Now that you and your roommates are besties, it is time to plan activities to do together. Some examples of activities you can do together are roommate meetings, dinner (go out or order in), residence events, movie nights, pumpkin picking, introduce yourself to your neighbours, throw a party in your dorm (when safe to do so and if your residence permits), explore campus or other new places, etc. You do not have to approach everyone; if you are comfortable with just one or two of your roommates, feel free to propose an activity to just them.

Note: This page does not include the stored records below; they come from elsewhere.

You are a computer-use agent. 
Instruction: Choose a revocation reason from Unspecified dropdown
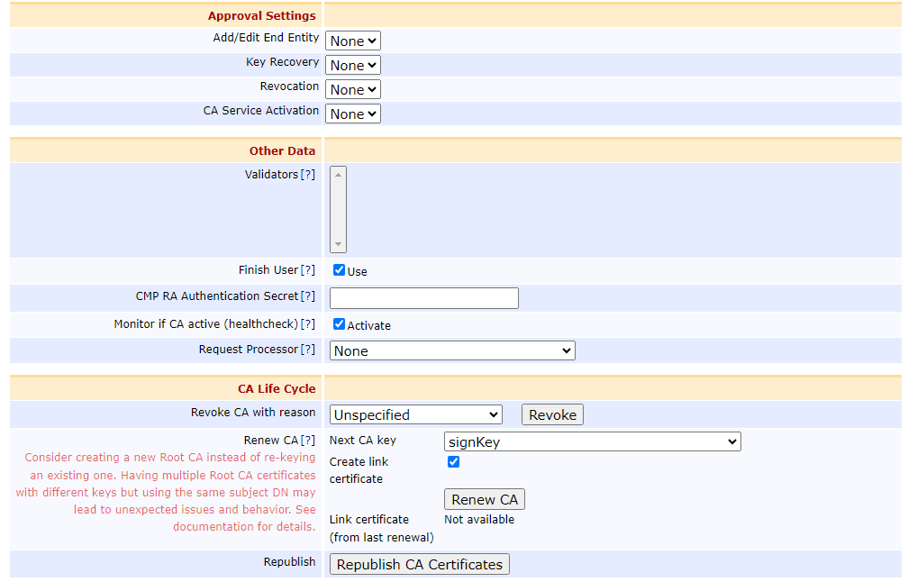[x=416, y=414]
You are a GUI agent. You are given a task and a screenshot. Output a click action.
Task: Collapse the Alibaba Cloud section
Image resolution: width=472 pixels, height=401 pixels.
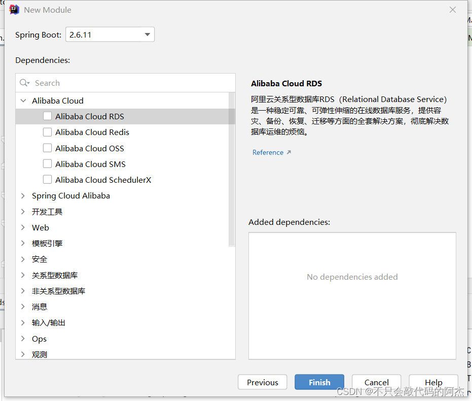(23, 100)
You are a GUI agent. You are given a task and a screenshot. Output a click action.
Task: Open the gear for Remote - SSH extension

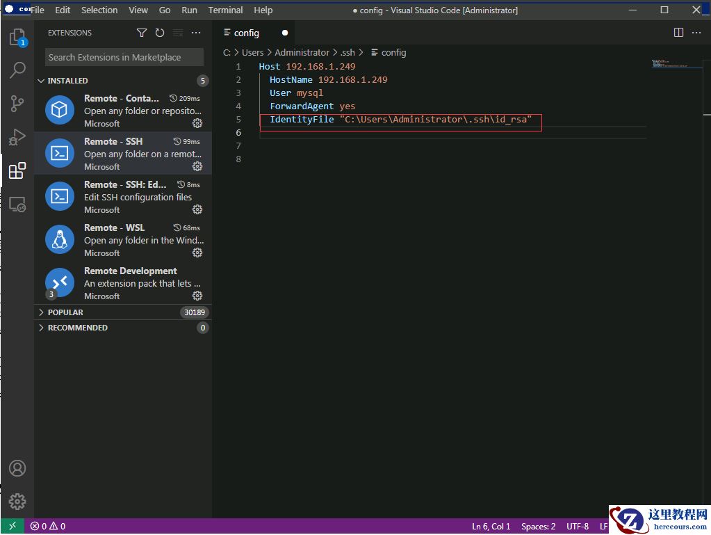click(x=197, y=166)
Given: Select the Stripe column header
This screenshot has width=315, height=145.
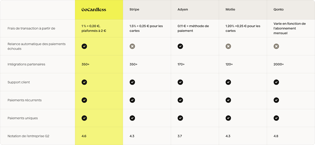Looking at the screenshot, I should pyautogui.click(x=134, y=9).
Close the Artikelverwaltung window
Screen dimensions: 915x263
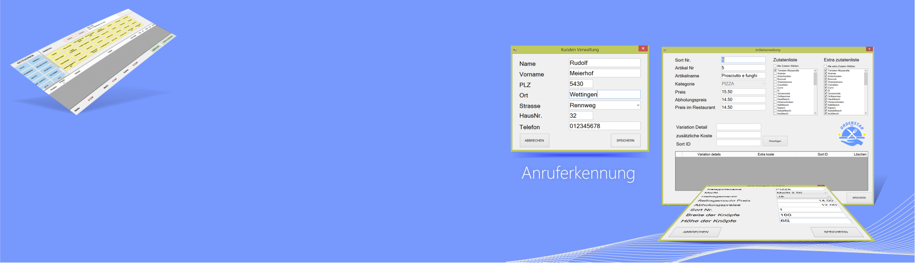[x=869, y=49]
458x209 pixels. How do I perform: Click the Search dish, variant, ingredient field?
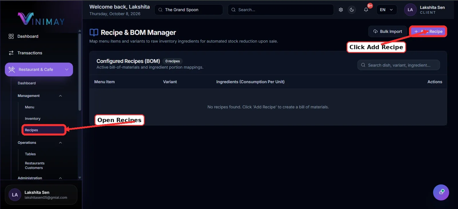399,65
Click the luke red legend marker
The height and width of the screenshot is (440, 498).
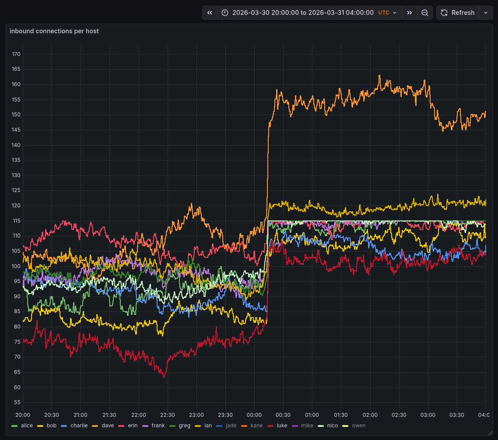(270, 426)
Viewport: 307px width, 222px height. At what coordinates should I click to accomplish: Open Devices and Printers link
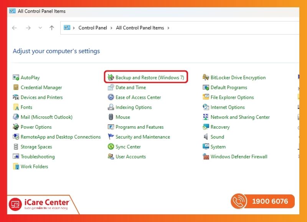pos(41,98)
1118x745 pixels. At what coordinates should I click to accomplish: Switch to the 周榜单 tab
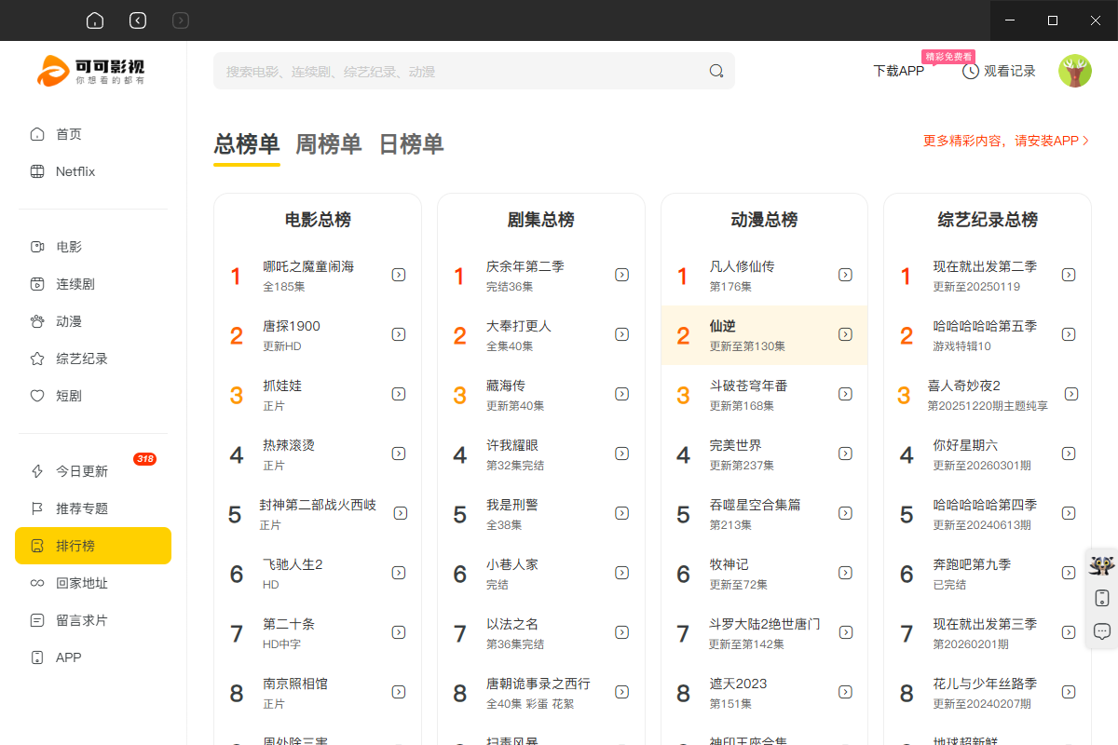click(328, 144)
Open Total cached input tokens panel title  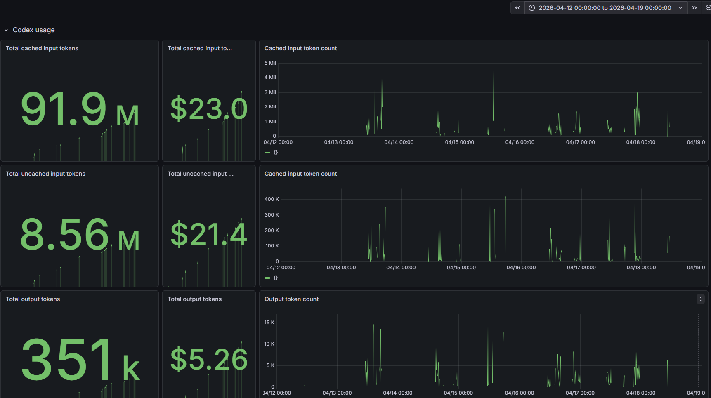(42, 48)
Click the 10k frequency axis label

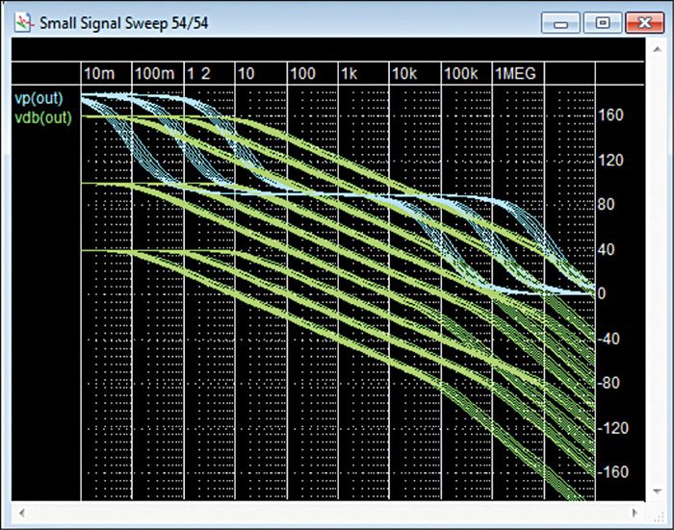[404, 74]
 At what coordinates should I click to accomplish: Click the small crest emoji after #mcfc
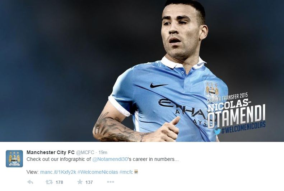(136, 172)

6. Try not to take things personally.
As a queen of sensitivity myself, I know how hard it is to not to read into things, especially with people you have just met. You are probably worried about them not liking you or maybe you don’t like them or perhaps it is both. Whatever it is, you might feel very triggered by some of their less savory actions, some of which you have already complained about. You might feel unheard, angry, vindictive or even sad. I have felt all of those things and I still get annoyed often. But I try to remember that there is very little chance that my roommate is personally trying to trigger me. I also try to remember that they are not perfect just like me. In the beginning, especially, you might have to remind them more than once to do or not do certain things. I know, it is tedious, and it would be grand if you did not have to. However, the attitude with which you approach these issues will go a long way in determining how well the relationship goes as well as your own happiness. Basically, you should feel free to express yourself as much as you want of course but try to keep a neutral mindset as much as you can. Getting yourself riled up will only worsen the situation for you and everyone else.
7. Practice empathy.
At their core, even the most incompatible roommates are just individuals trying their best at life. You never know what people are going through so try to empathize with them as much as you feel able to. I have personally found that the more I understand my roommates and their motivations, the better I feel living with them. Mistakes feel less personal. It takes time of course but it was honestly worth it for me because my pet peeves feel less personal and more solvable. Also, the more you offer empathy, the more they will offer it to you when you eventually make your own blunders. This way, you are learning from your mistakes and continuously listening to the other person.
8. When in doubt, ask your RA or landlord.
That is what they are there for! There will be some sensitive issues that you cannot deal with on your own so reach out. This option will be based on your own discretion, as it is not always the best course of action depending on your living situation and the authority involved.
9. Manage your expectations.
You will not always be instant friends with your roommates or even friends at all. Sometimes you don’t like people, or you are incompatible when it comes to coexisting no matter how hard you try. Make your needs known and be civil, but it is okay to make new friends elsewhere!
I hope these tips have helped you gain some semblance of peace about your roommate situation. I am personally grateful that I let my roommates in and gave them a chance. It was not always the same for me, and it will not happen overnight, but it has been so much better than I expected and has made my life feel fuller. I know it can happen for you too – whether with your current roommates or the next!